IWF Options Trading — Covered Calls, Puts & the Wheel

A complete guide to selling options on iShares Russell 1000 Growth ETF. Expected premiums, strike selection, real example trades, and the four strategies that actually work for IWF.

ETFLarge-capModerate IVGood liquidityPays dividendETF

Why trade options on IWF?

IWF (iShares Russell 1000 Growth ETF) is one of the most heavily traded ETFs for options strategies. Tight spreads and good open interest across strikes make it ideal for premium sellers. Because IWF is a basket rather than a single name, single-stock earnings risk is diffused, which is a meaningful edge for consistent income.

Typical monthly premium collected on IWF runs around 1.0-2.0% of capital, which annualizes to roughly 12-24% if you sell new contracts every cycle. Capital required to run a single contract wheel on IWF is $20,000+ — the share price and the 100-share lot size set the minimum, not the strategy.

Four strategies that work on IWF

IWF options FAQ

What is the best strike price for a IWF covered call?

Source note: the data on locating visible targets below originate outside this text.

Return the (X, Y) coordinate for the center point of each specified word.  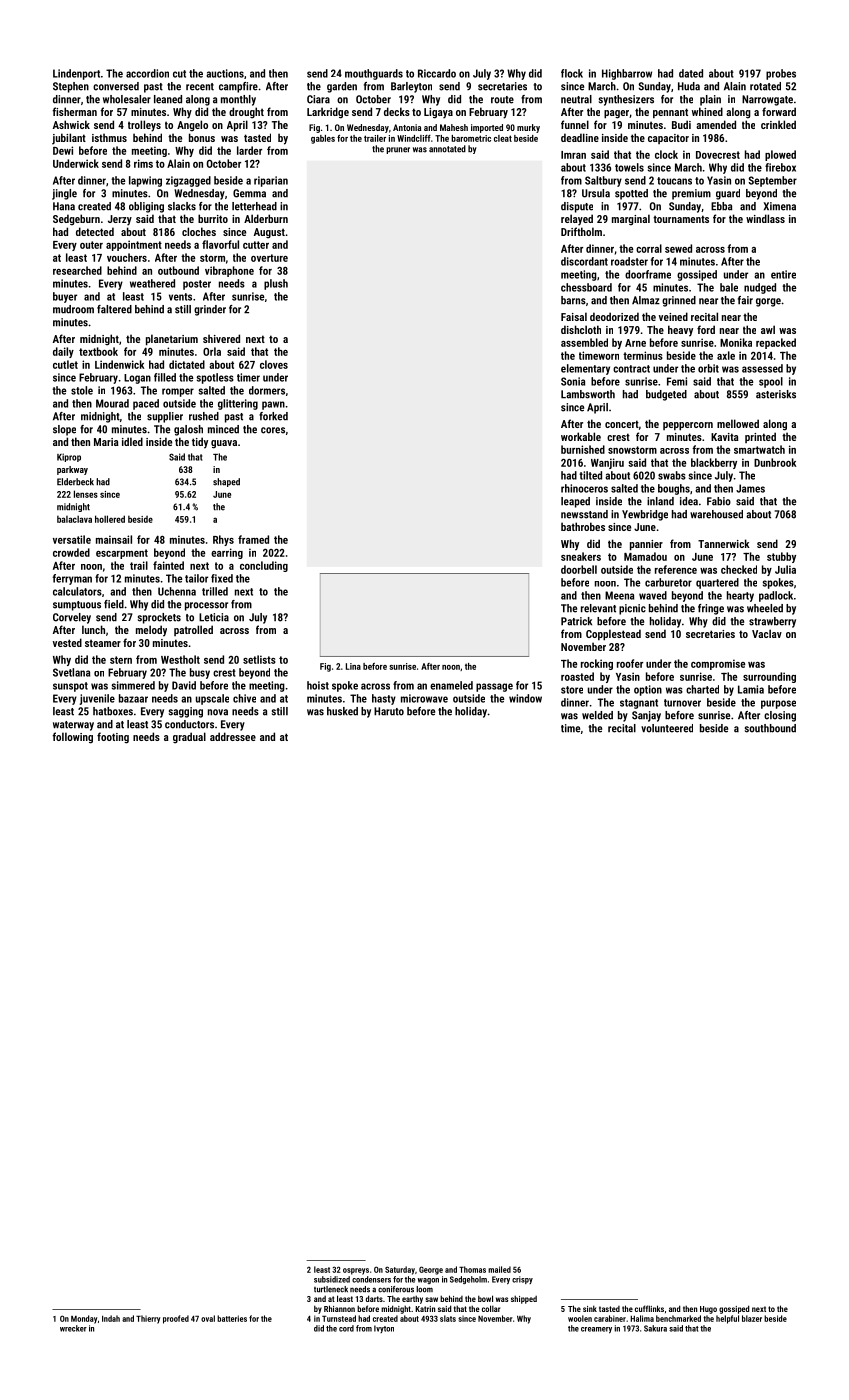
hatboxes (113, 711)
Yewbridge (645, 515)
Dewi (63, 150)
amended (716, 124)
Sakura (655, 1328)
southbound (770, 728)
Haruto (389, 711)
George (431, 1270)
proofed (176, 1319)
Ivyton (384, 1329)
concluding (264, 566)
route (502, 100)
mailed (499, 1269)
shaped (226, 482)
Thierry (148, 1319)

On IWF, target 5-8% out of the money at 0.20-0.30 delta. On a moderate-volatility stock like this, closer-to-the-money strikes chase premium but spike assignment probability to uncomfortable levels.

How much premium can I collect selling calls on IWF?

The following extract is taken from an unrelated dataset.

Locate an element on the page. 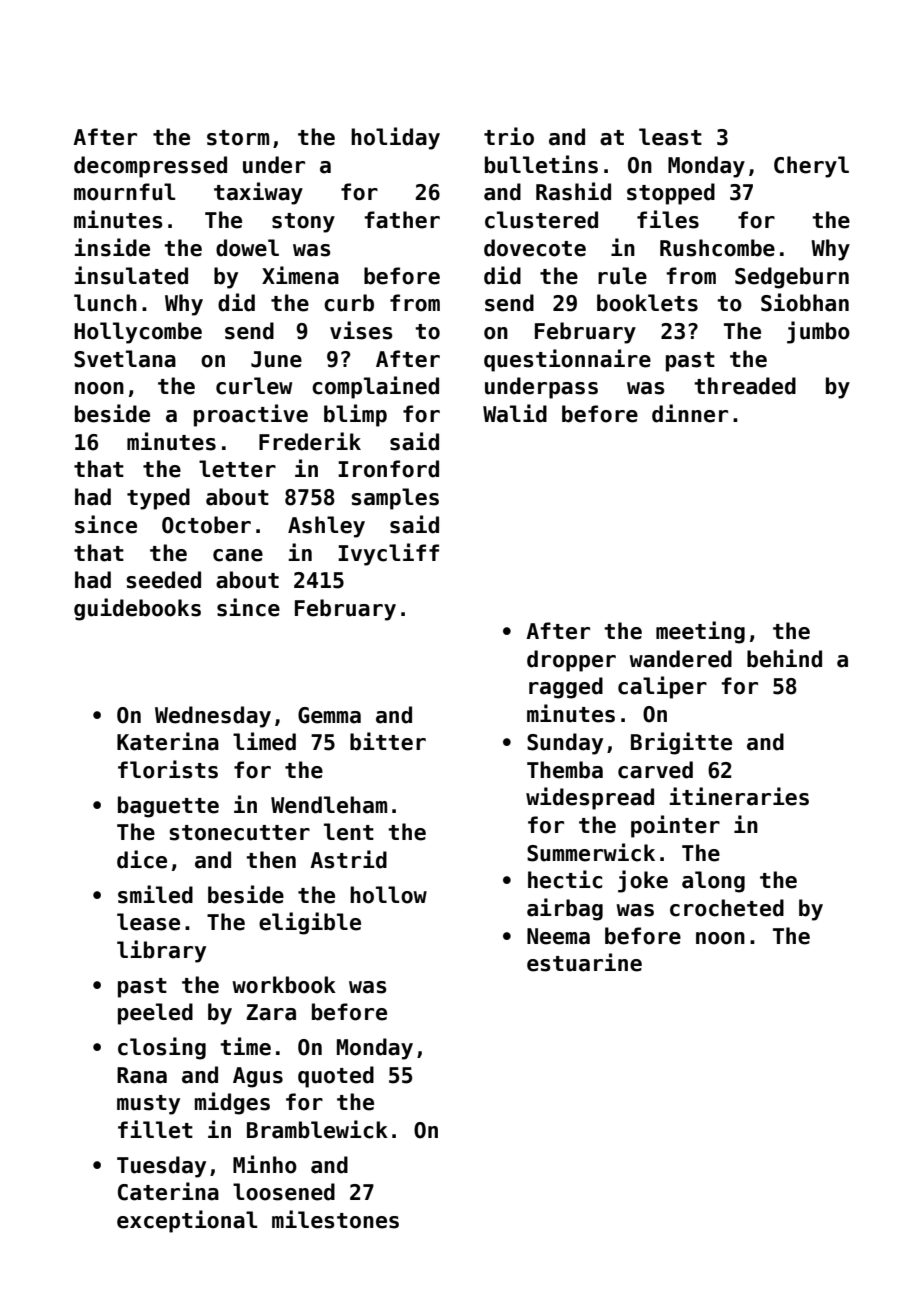 This document has height=1311, width=924. storm is located at coordinates (238, 138).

Typical monthly premium on IWF is 1.0-2.0% of position value, annualizing to 12-24% when you roll every cycle. Earnings months can pay 2-3x the normal rate because of elevated IV.

What is the best delta for a IWF cash-secured put?

A delta of 0.20-0.30 on IWF balances premium income with assignment probability. Many traders anchor to 0.20 delta as a starting point and adjust based on their willingness to own shares.

How much cash do I need to sell a put on IWF?

Cash required is 100 × strike price. For IWF, that's roughly $20,000+ per contract at a typical strike. Most brokers let you use margin, but for a true cash-secured put you set aside the full amount.

Is IWF a good stock for the wheel strategy?

IWF is solid for the wheel because of its reasonable spreads and moderate IV (good premium/risk balance). It also pays a dividend, which you continue collecting while holding the shares between wheel legs.

Can you run a poor man's covered call on IWF?

Yes. Buy a 0.80+ delta LEAPS on IWF dated 12-18 months out as your synthetic long, then sell short-dated calls 5-8% above the stock at 0.20-0.30 delta. Capital tied up drops from $20,000+ to roughly 30-50% of that — a meaningful improvement when the share price is an elevated share price.

What expiration should I use for IWF options strategy trades?

Use 30-45 DTE as a default for IWF. This is the classic theta sweet spot and works well on a stable ticker like this.

Is IWF suitable for beginners selling options?

Yes — it's a well-known, liquid name with established options markets, which is what beginners need. Always check the bid/ask spread before entering — anything wider than 5% of the mid price is a warning sign.

Run the numbers on IWF yourself

Use the free OptionsPilot calculator to price covered calls and cash-secured puts on IWF with live quotes.